#### Task to carry out:
What you return should match the data below exactly, with every entry reproduced.
################
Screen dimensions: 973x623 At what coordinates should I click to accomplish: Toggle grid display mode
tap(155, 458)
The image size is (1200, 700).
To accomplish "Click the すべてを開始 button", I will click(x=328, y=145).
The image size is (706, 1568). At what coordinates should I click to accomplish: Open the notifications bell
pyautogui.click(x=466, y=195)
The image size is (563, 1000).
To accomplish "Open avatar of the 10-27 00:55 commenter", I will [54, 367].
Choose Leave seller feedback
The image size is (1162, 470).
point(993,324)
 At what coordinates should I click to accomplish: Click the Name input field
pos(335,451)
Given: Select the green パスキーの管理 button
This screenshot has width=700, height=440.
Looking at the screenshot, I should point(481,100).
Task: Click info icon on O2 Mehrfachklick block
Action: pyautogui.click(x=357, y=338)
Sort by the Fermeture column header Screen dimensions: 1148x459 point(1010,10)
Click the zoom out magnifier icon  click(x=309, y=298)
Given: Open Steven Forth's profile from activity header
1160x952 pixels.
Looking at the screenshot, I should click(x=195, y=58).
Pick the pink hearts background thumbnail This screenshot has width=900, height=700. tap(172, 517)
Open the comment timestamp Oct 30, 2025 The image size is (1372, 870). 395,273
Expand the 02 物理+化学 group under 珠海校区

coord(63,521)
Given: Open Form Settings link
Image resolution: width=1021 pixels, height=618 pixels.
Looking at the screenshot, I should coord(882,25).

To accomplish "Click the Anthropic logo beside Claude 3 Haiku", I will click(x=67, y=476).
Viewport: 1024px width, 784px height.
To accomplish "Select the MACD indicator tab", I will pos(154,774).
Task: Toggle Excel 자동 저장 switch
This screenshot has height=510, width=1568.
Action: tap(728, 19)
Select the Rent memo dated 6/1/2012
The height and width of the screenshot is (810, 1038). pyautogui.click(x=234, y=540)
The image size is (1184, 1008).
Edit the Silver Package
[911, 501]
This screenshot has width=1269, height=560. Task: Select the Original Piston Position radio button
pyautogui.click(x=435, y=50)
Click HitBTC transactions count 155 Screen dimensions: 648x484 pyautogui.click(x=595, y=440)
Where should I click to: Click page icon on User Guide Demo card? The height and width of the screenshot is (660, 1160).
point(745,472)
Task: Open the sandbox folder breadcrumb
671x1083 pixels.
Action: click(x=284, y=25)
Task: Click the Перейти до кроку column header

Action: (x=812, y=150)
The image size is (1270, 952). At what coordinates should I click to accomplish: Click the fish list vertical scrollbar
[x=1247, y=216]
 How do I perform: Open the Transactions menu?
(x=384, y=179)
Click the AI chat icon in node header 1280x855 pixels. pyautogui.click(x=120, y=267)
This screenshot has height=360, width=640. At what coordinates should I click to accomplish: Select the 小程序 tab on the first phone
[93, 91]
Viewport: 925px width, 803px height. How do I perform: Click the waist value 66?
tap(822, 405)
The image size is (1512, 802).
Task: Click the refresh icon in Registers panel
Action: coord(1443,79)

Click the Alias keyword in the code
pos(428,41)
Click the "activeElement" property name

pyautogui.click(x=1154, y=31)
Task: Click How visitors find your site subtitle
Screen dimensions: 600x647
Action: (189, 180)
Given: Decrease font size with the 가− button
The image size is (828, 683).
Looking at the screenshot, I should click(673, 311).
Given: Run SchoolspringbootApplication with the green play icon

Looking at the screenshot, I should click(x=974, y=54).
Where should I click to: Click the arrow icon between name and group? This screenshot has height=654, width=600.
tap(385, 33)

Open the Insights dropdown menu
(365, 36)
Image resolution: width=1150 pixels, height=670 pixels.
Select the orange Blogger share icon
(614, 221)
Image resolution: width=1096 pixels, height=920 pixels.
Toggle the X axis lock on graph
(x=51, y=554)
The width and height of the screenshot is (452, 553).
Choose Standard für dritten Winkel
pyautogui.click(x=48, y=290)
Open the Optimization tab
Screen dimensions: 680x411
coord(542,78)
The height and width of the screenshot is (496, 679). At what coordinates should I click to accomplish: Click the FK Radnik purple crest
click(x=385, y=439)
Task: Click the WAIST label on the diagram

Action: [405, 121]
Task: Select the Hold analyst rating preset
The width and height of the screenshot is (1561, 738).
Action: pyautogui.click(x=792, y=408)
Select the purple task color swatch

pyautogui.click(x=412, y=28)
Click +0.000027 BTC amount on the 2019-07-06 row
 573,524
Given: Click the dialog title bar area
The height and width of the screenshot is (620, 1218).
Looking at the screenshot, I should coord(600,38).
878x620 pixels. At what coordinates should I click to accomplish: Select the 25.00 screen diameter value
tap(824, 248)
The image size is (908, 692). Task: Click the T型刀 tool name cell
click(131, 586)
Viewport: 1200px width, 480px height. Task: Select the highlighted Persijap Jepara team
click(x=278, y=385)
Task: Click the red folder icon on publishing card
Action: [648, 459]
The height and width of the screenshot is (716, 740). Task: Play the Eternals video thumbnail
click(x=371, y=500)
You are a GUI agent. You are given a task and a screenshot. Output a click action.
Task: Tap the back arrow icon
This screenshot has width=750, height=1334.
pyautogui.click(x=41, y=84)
################
#### Finished task:
Screen dimensions: 973x623 At what coordinates should I click to accomplish: Toggle grid display mode
tap(155, 458)
The image size is (1200, 700).
To accomplish "Click the すべてを開始 button", I will click(x=328, y=145).
The image size is (706, 1568). At what coordinates should I click to accomplish: Open the notifications bell
pyautogui.click(x=466, y=195)
The image size is (563, 1000).
To accomplish "Open avatar of the 10-27 00:55 commenter", I will [54, 367].
Choose Leave seller feedback
The image size is (1162, 470).
point(993,324)
 At what coordinates should I click to accomplish: Click the Name input field
pos(335,451)
Given: Select the green パスキーの管理 button
This screenshot has width=700, height=440.
Looking at the screenshot, I should point(481,100).
Task: Click info icon on O2 Mehrfachklick block
Action: pyautogui.click(x=357, y=338)
Sort by the Fermeture column header Screen dimensions: 1148x459 point(1010,10)
Click the zoom out magnifier icon  click(x=309, y=298)
Given: Open Steven Forth's profile from activity header
1160x952 pixels.
Looking at the screenshot, I should click(x=195, y=58).
Pick the pink hearts background thumbnail This screenshot has width=900, height=700. tap(172, 517)
Open the comment timestamp Oct 30, 2025 The image size is (1372, 870). 395,273
Expand the 02 物理+化学 group under 珠海校区

coord(63,521)
Given: Open Form Settings link
Image resolution: width=1021 pixels, height=618 pixels.
Looking at the screenshot, I should coord(882,25).

To accomplish "Click the Anthropic logo beside Claude 3 Haiku", I will click(x=67, y=476).
Viewport: 1024px width, 784px height.
To accomplish "Select the MACD indicator tab", I will pos(154,774).
Task: Toggle Excel 자동 저장 switch
This screenshot has height=510, width=1568.
Action: tap(728, 19)
Select the Rent memo dated 6/1/2012
The height and width of the screenshot is (810, 1038). pyautogui.click(x=234, y=540)
The image size is (1184, 1008).
Edit the Silver Package
[911, 501]
This screenshot has width=1269, height=560. Task: Select the Original Piston Position radio button
pyautogui.click(x=435, y=50)
Click HitBTC transactions count 155 Screen dimensions: 648x484 pyautogui.click(x=595, y=440)
Where should I click to: Click page icon on User Guide Demo card? The height and width of the screenshot is (660, 1160).
point(745,472)
Task: Open the sandbox folder breadcrumb
671x1083 pixels.
Action: click(x=284, y=25)
Task: Click the Перейти до кроку column header

Action: (x=812, y=150)
The image size is (1270, 952). At what coordinates should I click to accomplish: Click the fish list vertical scrollbar
[x=1247, y=216]
 How do I perform: Open the Transactions menu?
(x=384, y=179)
Click the AI chat icon in node header 1280x855 pixels. pyautogui.click(x=120, y=267)
This screenshot has height=360, width=640. At what coordinates should I click to accomplish: Select the 小程序 tab on the first phone
[93, 91]
Viewport: 925px width, 803px height. How do I perform: Click the waist value 66?
tap(822, 405)
The image size is (1512, 802).
Task: Click the refresh icon in Registers panel
Action: coord(1443,79)

Click the Alias keyword in the code
pos(428,41)
Click the "activeElement" property name

pyautogui.click(x=1154, y=31)
Task: Click How visitors find your site subtitle
Screen dimensions: 600x647
Action: (189, 180)
Given: Decrease font size with the 가− button
The image size is (828, 683).
Looking at the screenshot, I should click(673, 311).
Given: Run SchoolspringbootApplication with the green play icon

Looking at the screenshot, I should click(x=974, y=54).
Where should I click to: Click the arrow icon between name and group? This screenshot has height=654, width=600.
tap(385, 33)

Open the Insights dropdown menu
(365, 36)
Image resolution: width=1150 pixels, height=670 pixels.
Select the orange Blogger share icon
(614, 221)
Image resolution: width=1096 pixels, height=920 pixels.
Toggle the X axis lock on graph
(x=51, y=554)
The width and height of the screenshot is (452, 553).
Choose Standard für dritten Winkel
pyautogui.click(x=48, y=290)
Open the Optimization tab
Screen dimensions: 680x411
coord(542,78)
The height and width of the screenshot is (496, 679). At what coordinates should I click to accomplish: Click the FK Radnik purple crest
click(x=385, y=439)
Task: Click the WAIST label on the diagram

Action: [405, 121]
Task: Select the Hold analyst rating preset
The width and height of the screenshot is (1561, 738).
Action: pyautogui.click(x=792, y=408)
Select the purple task color swatch

pyautogui.click(x=412, y=28)
Click +0.000027 BTC amount on the 2019-07-06 row
 573,524
Given: Click the dialog title bar area
The height and width of the screenshot is (620, 1218).
Looking at the screenshot, I should coord(600,38).
878x620 pixels. At what coordinates should I click to accomplish: Select the 25.00 screen diameter value
tap(824, 248)
The image size is (908, 692). Task: Click the T型刀 tool name cell
click(131, 586)
Viewport: 1200px width, 480px height. Task: Select the highlighted Persijap Jepara team
click(x=278, y=385)
Task: Click the red folder icon on publishing card
Action: [648, 459]
The height and width of the screenshot is (716, 740). Task: Play the Eternals video thumbnail
click(x=371, y=500)
You are a GUI agent. You are given a task and a screenshot. Output a click action.
Task: Tap the back arrow icon
This screenshot has width=750, height=1334.
pyautogui.click(x=41, y=84)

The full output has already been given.